▶ **TO DO**: Can you give this material back with "Liability Insurance" changed to "Property Insurance" and nothing else altered?

▶ **EXTRACTED DATA**:
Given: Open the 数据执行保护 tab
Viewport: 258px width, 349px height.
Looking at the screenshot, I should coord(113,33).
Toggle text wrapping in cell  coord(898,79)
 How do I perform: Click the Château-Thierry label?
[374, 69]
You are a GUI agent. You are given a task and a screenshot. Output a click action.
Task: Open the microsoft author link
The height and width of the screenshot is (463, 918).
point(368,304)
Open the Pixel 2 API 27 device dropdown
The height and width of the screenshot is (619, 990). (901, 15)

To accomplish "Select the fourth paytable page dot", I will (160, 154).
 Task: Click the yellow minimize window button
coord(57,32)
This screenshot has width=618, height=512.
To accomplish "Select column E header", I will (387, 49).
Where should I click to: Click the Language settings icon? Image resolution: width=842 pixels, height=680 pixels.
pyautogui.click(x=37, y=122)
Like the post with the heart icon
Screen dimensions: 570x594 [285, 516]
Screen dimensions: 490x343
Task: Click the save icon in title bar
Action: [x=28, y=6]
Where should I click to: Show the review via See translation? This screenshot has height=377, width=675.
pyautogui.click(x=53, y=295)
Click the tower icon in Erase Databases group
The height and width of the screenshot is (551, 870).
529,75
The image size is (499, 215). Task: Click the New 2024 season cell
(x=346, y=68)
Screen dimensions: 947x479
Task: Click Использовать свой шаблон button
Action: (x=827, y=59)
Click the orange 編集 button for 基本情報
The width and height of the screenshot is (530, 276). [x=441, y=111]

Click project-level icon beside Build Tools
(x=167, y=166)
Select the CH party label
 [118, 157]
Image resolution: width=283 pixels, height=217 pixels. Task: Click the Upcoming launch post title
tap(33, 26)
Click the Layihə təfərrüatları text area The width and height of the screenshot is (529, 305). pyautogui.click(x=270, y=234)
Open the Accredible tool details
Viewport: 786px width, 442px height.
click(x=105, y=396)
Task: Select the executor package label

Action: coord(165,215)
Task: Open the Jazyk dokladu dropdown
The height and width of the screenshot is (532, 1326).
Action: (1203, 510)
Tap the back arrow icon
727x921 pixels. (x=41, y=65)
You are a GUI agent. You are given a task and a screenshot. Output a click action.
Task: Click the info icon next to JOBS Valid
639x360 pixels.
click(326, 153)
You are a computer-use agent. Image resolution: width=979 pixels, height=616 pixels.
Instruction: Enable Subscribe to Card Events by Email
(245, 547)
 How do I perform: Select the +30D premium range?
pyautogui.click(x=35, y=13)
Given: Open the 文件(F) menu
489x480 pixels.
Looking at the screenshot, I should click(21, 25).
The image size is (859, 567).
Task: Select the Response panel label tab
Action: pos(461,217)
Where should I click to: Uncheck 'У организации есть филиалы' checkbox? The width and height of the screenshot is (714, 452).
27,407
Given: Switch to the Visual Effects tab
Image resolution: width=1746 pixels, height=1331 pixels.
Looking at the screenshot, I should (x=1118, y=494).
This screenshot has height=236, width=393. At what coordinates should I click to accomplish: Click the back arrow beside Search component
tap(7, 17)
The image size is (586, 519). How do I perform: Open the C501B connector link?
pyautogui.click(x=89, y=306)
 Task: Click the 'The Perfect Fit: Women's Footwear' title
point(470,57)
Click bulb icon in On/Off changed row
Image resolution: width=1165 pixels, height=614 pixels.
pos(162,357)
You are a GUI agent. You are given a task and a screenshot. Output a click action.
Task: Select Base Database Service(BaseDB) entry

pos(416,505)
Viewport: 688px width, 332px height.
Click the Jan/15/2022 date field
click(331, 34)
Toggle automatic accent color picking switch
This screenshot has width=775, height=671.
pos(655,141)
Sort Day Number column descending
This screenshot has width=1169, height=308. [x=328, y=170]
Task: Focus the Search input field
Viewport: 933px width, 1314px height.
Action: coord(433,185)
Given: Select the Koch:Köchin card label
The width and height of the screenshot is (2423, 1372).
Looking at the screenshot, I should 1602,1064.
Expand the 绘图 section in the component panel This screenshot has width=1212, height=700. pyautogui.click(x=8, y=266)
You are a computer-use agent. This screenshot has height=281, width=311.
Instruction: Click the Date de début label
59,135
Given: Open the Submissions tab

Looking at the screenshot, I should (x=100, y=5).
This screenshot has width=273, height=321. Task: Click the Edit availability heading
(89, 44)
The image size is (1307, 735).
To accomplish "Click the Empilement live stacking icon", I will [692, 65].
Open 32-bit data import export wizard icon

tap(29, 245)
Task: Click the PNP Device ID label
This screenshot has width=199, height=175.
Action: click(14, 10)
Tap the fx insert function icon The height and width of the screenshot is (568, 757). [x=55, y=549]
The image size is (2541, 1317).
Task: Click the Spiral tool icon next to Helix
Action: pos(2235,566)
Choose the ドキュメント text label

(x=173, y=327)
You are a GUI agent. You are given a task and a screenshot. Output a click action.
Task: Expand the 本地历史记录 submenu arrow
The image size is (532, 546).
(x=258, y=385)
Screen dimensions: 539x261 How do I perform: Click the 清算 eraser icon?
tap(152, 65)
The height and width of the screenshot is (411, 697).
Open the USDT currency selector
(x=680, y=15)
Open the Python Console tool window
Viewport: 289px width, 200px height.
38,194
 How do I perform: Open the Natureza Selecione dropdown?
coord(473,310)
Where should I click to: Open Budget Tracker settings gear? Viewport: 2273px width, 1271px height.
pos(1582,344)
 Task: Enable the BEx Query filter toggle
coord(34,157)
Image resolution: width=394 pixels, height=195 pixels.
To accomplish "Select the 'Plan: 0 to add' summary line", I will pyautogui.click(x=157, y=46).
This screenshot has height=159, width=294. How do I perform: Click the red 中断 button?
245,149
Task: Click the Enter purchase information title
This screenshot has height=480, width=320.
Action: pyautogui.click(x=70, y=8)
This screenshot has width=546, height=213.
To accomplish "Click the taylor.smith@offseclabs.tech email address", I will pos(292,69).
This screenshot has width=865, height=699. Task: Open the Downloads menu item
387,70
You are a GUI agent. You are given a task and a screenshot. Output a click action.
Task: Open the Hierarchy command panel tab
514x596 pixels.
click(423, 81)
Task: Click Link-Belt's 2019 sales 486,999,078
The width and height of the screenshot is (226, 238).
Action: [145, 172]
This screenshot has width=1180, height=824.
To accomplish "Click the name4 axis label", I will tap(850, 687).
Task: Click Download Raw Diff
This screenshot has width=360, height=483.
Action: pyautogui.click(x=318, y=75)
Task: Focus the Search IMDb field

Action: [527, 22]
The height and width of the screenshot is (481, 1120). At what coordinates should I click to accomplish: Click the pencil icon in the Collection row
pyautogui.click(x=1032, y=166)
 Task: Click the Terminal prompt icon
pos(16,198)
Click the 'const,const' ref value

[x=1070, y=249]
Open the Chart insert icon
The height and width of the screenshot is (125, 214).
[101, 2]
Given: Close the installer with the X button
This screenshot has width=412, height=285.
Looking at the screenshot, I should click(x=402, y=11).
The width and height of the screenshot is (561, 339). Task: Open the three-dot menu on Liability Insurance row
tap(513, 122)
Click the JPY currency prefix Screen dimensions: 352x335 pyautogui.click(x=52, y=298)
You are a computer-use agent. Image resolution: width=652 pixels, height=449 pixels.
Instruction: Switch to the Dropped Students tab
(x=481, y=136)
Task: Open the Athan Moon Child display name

▶ **SOLVED EXERCISE**:
Given: Open the 数据执行保护 tab
Viewport: 258px width, 349px height.
Looking at the screenshot, I should coord(113,33).
Toggle text wrapping in cell  coord(898,79)
 How do I perform: Click the Château-Thierry label?
[374, 69]
You are a GUI agent. You are given a task and a screenshot. Output a click action.
Task: Open the microsoft author link
The height and width of the screenshot is (463, 918).
point(368,304)
Open the Pixel 2 API 27 device dropdown
The height and width of the screenshot is (619, 990). (901, 15)

To accomplish "Select the fourth paytable page dot", I will (160, 154).
 Task: Click the yellow minimize window button
coord(57,32)
This screenshot has width=618, height=512.
To accomplish "Select column E header", I will (387, 49).
Where should I click to: Click the Language settings icon? Image resolution: width=842 pixels, height=680 pixels.
pyautogui.click(x=37, y=122)
Like the post with the heart icon
Screen dimensions: 570x594 [285, 516]
Screen dimensions: 490x343
Task: Click the save icon in title bar
Action: [x=28, y=6]
Where should I click to: Show the review via See translation? This screenshot has height=377, width=675.
pyautogui.click(x=53, y=295)
Click the tower icon in Erase Databases group
The height and width of the screenshot is (551, 870).
529,75
The image size is (499, 215). Task: Click the New 2024 season cell
(x=346, y=68)
Screen dimensions: 947x479
Task: Click Использовать свой шаблон button
Action: (x=827, y=59)
Click the orange 編集 button for 基本情報
The width and height of the screenshot is (530, 276). [x=441, y=111]

Click project-level icon beside Build Tools
(x=167, y=166)
Select the CH party label
 [118, 157]
Image resolution: width=283 pixels, height=217 pixels. Task: Click the Upcoming launch post title
tap(33, 26)
Click the Layihə təfərrüatları text area The width and height of the screenshot is (529, 305). pyautogui.click(x=270, y=234)
Open the Accredible tool details
Viewport: 786px width, 442px height.
click(x=105, y=396)
Task: Select the executor package label

Action: coord(165,215)
Task: Open the Jazyk dokladu dropdown
The height and width of the screenshot is (532, 1326).
Action: (1203, 510)
Tap the back arrow icon
727x921 pixels. (x=41, y=65)
You are a GUI agent. You are given a task and a screenshot. Output a click action.
Task: Click the info icon next to JOBS Valid
639x360 pixels.
click(326, 153)
You are a computer-use agent. Image resolution: width=979 pixels, height=616 pixels.
Instruction: Enable Subscribe to Card Events by Email
(245, 547)
 How do I perform: Select the +30D premium range?
pyautogui.click(x=35, y=13)
Given: Open the 文件(F) menu
489x480 pixels.
Looking at the screenshot, I should click(21, 25).
The image size is (859, 567).
Task: Select the Response panel label tab
Action: pos(461,217)
Where should I click to: Uncheck 'У организации есть филиалы' checkbox? The width and height of the screenshot is (714, 452).
27,407
Given: Switch to the Visual Effects tab
Image resolution: width=1746 pixels, height=1331 pixels.
Looking at the screenshot, I should (x=1118, y=494).
This screenshot has height=236, width=393. At what coordinates should I click to accomplish: Click the back arrow beside Search component
tap(7, 17)
The image size is (586, 519). How do I perform: Open the C501B connector link?
pyautogui.click(x=89, y=306)
 Task: Click the 'The Perfect Fit: Women's Footwear' title
point(470,57)
Click bulb icon in On/Off changed row
Image resolution: width=1165 pixels, height=614 pixels.
pos(162,357)
You are a GUI agent. You are given a task and a screenshot. Output a click action.
Task: Select Base Database Service(BaseDB) entry

pos(416,505)
Viewport: 688px width, 332px height.
Click the Jan/15/2022 date field
click(331, 34)
Toggle automatic accent color picking switch
This screenshot has width=775, height=671.
pos(655,141)
Sort Day Number column descending
This screenshot has width=1169, height=308. [x=328, y=170]
Task: Focus the Search input field
Viewport: 933px width, 1314px height.
Action: coord(433,185)
Given: Select the Koch:Köchin card label
The width and height of the screenshot is (2423, 1372).
Looking at the screenshot, I should 1602,1064.
Expand the 绘图 section in the component panel This screenshot has width=1212, height=700. pyautogui.click(x=8, y=266)
You are a computer-use agent. This screenshot has height=281, width=311.
Instruction: Click the Date de début label
59,135
Given: Open the Submissions tab

Looking at the screenshot, I should (x=100, y=5).
This screenshot has width=273, height=321. Task: Click the Edit availability heading
(89, 44)
The image size is (1307, 735).
To accomplish "Click the Empilement live stacking icon", I will [692, 65].
Open 32-bit data import export wizard icon

tap(29, 245)
Task: Click the PNP Device ID label
This screenshot has width=199, height=175.
Action: click(14, 10)
Tap the fx insert function icon The height and width of the screenshot is (568, 757). [x=55, y=549]
The image size is (2541, 1317).
Task: Click the Spiral tool icon next to Helix
Action: pos(2235,566)
Choose the ドキュメント text label

(x=173, y=327)
You are a GUI agent. You are given a task and a screenshot. Output a click action.
Task: Expand the 本地历史记录 submenu arrow
The image size is (532, 546).
(x=258, y=385)
Screen dimensions: 539x261 How do I perform: Click the 清算 eraser icon?
tap(152, 65)
The height and width of the screenshot is (411, 697).
Open the USDT currency selector
(x=680, y=15)
Open the Python Console tool window
Viewport: 289px width, 200px height.
38,194
 How do I perform: Open the Natureza Selecione dropdown?
coord(473,310)
Where should I click to: Open Budget Tracker settings gear? Viewport: 2273px width, 1271px height.
pos(1582,344)
 Task: Enable the BEx Query filter toggle
coord(34,157)
Image resolution: width=394 pixels, height=195 pixels.
To accomplish "Select the 'Plan: 0 to add' summary line", I will pyautogui.click(x=157, y=46).
This screenshot has height=159, width=294. How do I perform: Click the red 中断 button?
245,149
Task: Click the Enter purchase information title
This screenshot has height=480, width=320.
Action: pyautogui.click(x=70, y=8)
This screenshot has width=546, height=213.
To accomplish "Click the taylor.smith@offseclabs.tech email address", I will pos(292,69).
This screenshot has width=865, height=699. Task: Open the Downloads menu item
387,70
You are a GUI agent. You are given a task and a screenshot. Output a click action.
Task: Open the Hierarchy command panel tab
514x596 pixels.
click(423, 81)
Task: Click Link-Belt's 2019 sales 486,999,078
The width and height of the screenshot is (226, 238).
Action: [145, 172]
This screenshot has width=1180, height=824.
To accomplish "Click the name4 axis label", I will tap(850, 687).
Task: Click Download Raw Diff
This screenshot has width=360, height=483.
Action: pyautogui.click(x=318, y=75)
Task: Focus the Search IMDb field

Action: [527, 22]
The height and width of the screenshot is (481, 1120). At what coordinates should I click to accomplish: Click the pencil icon in the Collection row
pyautogui.click(x=1032, y=166)
 Task: Click the Terminal prompt icon
pos(16,198)
Click the 'const,const' ref value

[x=1070, y=249]
Open the Chart insert icon
The height and width of the screenshot is (125, 214).
[101, 2]
Given: Close the installer with the X button
This screenshot has width=412, height=285.
Looking at the screenshot, I should click(x=402, y=11).
The width and height of the screenshot is (561, 339). Task: Open the three-dot menu on Property Insurance row
tap(513, 122)
Click the JPY currency prefix Screen dimensions: 352x335 pyautogui.click(x=52, y=298)
You are a computer-use agent. Image resolution: width=652 pixels, height=449 pixels.
Instruction: Switch to the Dropped Students tab
(x=481, y=136)
Task: Open the Athan Moon Child display name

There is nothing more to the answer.